Exercise description:
Would you please return the line containing "Blog (1700, 43)" and all the lines after it through the end of the records below, unchanged and on their own?

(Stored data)
=== Begin Enclosure ===

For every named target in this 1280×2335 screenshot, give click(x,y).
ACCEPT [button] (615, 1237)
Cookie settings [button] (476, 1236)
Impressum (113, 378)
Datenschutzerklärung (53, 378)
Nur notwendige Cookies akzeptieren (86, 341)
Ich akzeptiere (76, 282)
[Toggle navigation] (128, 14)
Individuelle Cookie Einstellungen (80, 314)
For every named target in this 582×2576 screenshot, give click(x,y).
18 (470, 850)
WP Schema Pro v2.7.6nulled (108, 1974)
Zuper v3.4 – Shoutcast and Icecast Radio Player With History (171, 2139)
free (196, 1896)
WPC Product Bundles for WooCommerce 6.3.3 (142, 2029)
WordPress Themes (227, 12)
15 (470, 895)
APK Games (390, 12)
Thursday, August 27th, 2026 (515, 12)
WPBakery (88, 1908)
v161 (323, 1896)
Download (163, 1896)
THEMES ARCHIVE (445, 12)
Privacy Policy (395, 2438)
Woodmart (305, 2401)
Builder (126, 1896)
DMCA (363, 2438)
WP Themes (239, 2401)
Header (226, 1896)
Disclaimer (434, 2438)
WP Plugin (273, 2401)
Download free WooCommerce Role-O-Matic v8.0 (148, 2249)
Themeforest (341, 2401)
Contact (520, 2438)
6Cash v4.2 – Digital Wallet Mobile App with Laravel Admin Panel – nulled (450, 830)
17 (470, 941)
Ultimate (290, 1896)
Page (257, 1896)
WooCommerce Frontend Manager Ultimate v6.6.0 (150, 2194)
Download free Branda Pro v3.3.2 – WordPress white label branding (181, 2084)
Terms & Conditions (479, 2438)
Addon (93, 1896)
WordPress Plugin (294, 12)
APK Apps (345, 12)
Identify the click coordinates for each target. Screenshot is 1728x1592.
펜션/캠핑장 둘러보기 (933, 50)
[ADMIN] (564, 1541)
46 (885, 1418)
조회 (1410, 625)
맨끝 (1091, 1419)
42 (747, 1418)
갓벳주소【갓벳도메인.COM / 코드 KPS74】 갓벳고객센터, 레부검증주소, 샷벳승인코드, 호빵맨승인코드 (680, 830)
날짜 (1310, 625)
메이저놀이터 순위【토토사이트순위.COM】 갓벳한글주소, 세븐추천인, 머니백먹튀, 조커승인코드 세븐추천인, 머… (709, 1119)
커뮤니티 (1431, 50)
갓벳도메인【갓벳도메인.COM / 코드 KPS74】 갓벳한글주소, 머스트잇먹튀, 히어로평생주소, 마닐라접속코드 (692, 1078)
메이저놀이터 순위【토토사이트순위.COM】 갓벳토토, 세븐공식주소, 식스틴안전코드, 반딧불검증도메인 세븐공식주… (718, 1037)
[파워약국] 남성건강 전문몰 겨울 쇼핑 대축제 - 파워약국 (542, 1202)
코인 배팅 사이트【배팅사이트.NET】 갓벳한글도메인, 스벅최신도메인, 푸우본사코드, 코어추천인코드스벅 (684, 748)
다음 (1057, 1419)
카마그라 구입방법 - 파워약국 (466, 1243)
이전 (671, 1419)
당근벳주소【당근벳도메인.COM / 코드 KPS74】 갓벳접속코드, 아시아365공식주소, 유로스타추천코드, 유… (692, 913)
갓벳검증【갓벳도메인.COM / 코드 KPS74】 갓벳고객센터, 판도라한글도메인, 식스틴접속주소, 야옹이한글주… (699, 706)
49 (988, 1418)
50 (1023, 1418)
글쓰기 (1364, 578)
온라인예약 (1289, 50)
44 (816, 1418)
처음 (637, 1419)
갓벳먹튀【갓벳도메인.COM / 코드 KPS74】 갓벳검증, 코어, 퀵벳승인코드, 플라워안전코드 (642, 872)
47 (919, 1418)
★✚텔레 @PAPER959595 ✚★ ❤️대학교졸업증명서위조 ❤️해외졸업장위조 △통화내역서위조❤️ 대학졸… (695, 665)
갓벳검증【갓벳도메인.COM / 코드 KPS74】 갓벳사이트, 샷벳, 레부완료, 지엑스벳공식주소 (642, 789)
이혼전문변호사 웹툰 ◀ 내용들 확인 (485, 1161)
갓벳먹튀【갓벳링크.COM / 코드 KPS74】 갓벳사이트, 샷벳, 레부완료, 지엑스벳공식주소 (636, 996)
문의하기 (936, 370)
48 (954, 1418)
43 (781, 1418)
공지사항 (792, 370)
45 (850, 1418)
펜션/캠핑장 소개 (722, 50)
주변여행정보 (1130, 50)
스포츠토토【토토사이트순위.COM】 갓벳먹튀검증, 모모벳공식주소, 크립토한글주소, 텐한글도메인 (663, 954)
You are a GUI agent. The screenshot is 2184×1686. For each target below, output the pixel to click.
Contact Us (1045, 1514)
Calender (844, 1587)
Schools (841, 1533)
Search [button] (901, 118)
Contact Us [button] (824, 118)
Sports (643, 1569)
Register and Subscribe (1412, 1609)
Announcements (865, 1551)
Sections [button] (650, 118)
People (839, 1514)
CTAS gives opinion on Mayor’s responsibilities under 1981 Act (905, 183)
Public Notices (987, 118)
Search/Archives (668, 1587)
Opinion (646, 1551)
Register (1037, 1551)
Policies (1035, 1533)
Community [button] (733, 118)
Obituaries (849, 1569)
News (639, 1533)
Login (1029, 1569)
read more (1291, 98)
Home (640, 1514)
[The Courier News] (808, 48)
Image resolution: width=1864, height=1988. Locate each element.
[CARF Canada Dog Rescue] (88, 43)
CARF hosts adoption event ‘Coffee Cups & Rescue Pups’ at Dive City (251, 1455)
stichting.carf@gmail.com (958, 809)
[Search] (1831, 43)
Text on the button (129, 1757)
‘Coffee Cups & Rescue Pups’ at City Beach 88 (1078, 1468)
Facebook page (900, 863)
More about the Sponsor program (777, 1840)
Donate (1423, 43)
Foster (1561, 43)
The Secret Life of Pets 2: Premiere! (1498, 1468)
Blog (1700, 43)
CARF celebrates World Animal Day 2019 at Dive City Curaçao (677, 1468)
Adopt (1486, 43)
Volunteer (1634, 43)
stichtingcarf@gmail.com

=== End Enclosure ===

Written solution:
Blog (1700, 43)
CARF celebrates World Animal Day 2019 at Dive City Curaçao (677, 1468)
Adopt (1486, 43)
Volunteer (1634, 43)
stichtingcarf@gmail.com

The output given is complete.